===== Entries provided

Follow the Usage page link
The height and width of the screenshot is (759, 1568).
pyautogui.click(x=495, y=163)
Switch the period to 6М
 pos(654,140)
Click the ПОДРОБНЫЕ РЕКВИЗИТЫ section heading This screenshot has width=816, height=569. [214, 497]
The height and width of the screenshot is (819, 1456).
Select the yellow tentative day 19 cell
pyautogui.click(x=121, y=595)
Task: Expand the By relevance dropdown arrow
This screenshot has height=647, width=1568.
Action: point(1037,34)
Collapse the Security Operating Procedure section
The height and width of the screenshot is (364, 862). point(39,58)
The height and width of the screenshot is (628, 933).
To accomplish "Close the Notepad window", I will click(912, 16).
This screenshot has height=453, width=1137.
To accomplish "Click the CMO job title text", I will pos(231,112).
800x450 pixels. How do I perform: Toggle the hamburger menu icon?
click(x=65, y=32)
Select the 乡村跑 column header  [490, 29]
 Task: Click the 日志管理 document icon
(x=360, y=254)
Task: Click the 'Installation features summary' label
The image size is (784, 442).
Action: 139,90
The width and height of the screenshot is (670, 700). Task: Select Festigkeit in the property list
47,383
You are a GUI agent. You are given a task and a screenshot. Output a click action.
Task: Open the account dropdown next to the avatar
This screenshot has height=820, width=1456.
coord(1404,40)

==========

What to do: Repeat, exactly as they stand, the line that contains "Task: Open the" and all the lines after it in the data above.

Problem solution:
Task: Open the account dropdown next to the avatar
This screenshot has height=820, width=1456.
coord(1404,40)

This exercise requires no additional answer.